Mullins Molecular Retrovirology Lab

  • Department of Microbiology
  • School of Medicine
  • University of Washington
University of Washington/Fred Hutch Center for AIDS Research

Citation Information

Quackenbush SL, Mullins JI, Hoover EA (1996). Replication kinetics and cell tropism of an immunosuppressive feline leukaemia virus. The Journal of general virology, 77 ( Pt 7), 1411-20. (pubmed)

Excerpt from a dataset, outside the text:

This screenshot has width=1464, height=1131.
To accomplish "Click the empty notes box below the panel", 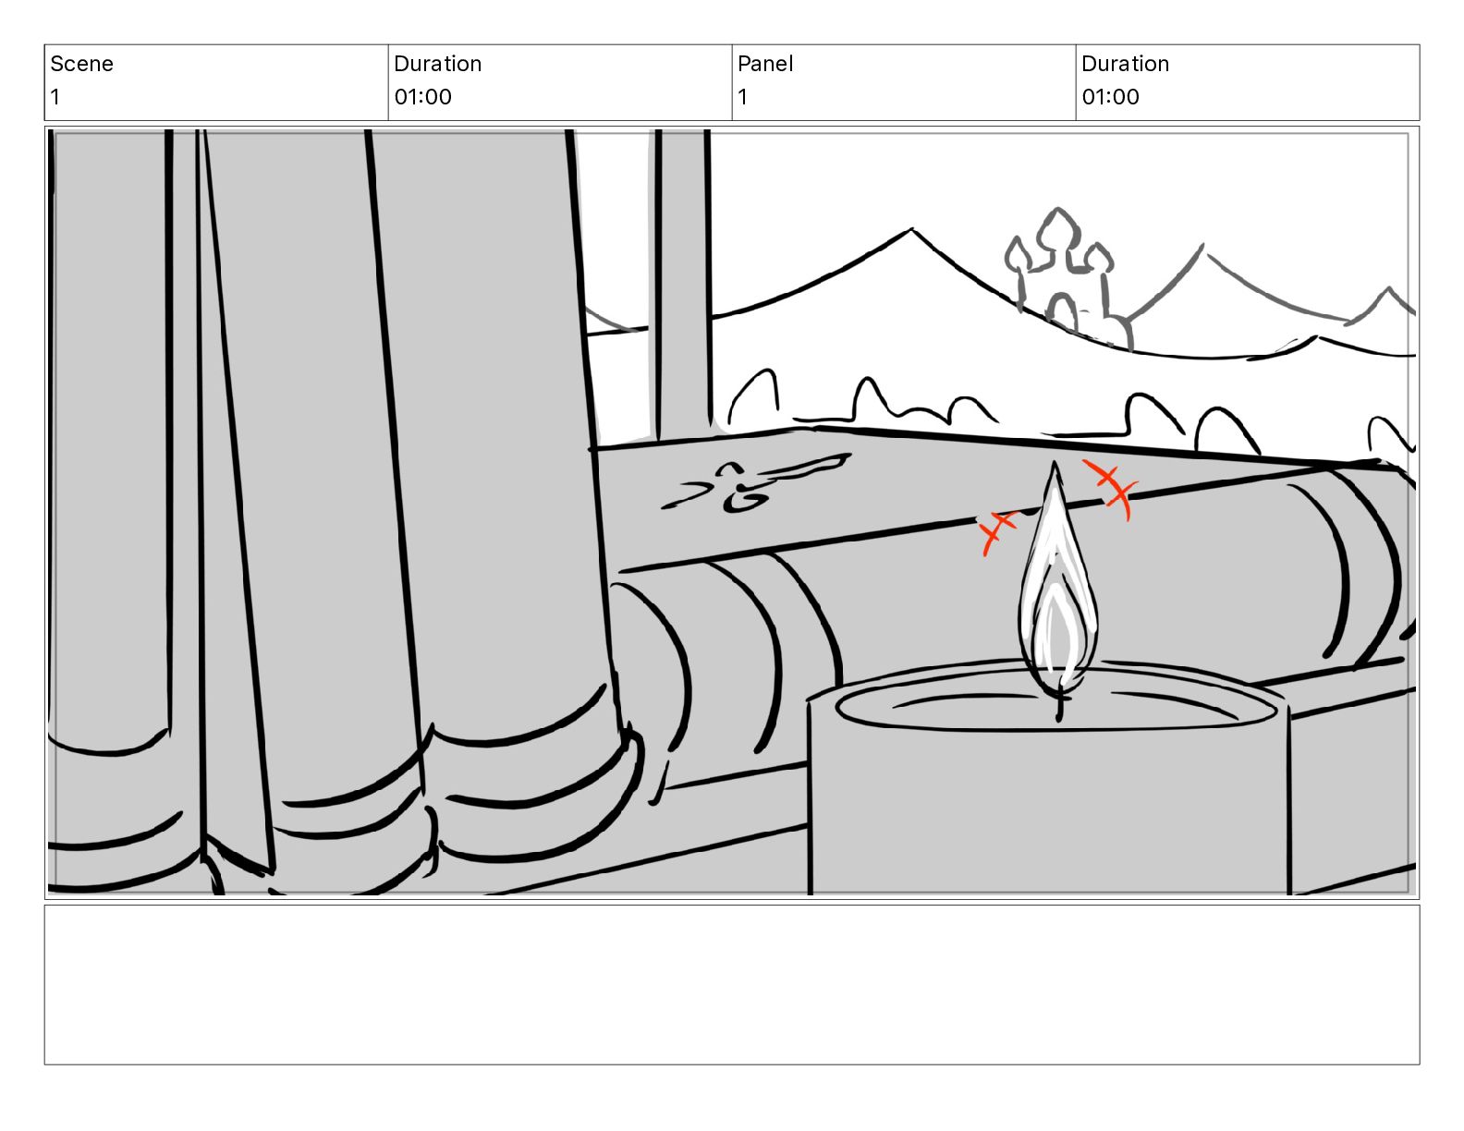I will tap(732, 984).
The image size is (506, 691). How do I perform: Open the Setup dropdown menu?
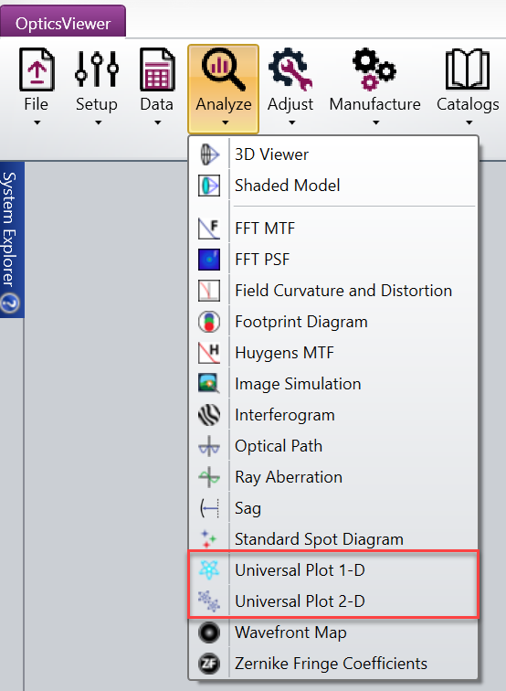[97, 88]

To elucidate in vivo cell tropism and infection kinetics of an immunodeficiency-inducing isolate of feline leukaemia virus (FeLV-FAIDS), we quantified the two major genotypes comprising FeLV-FAIDS [the replication-competent common form (clone 61E) and the replication-defective variant (clone 61C)] in lymphocyte and leukocyte populations from infected cats. Micromagnetic separation of cell subsets, virus genome-specific PCR and flow cytometry were used to demonstrate the following sequence of events in infected animals: (i) very early replication of both 61E and 61C in CD4 T cells (provirus burden 0.2 to 1 copy/cell at 2-4 weeks post-infection); (ii) lower magnitude replication of both viruses in CD8 T cells and B cells during this initial phase of infection; (iii) plateauing of CD4 cell virus burden accompanied by escalation in CD8 and B cell provirus burdens after 4 weeks; (iv) extensive infection of haemopoietic and circulating myeloid cells. FeLV-FAIDS 61E and 61C replication kinetics and lymphocyte tropisms were similar in blood and lymph nodes, where provirus burdens ranged from 0.15 to 1.0 copy/cell. Moreover, virus infection was productive; 8-48 percent of blood lymphocytes, 35-81 percent of node lymphocytes and 53-98 percent of bone marrow cells expressed FeLV capsid antigen (p27 Gag). These findings suggest that the immunosuppressive potency of FeLV-FAIDS reflects the unique cytopathicity rather than unique cytotropism of its 61C (versus 61E) component.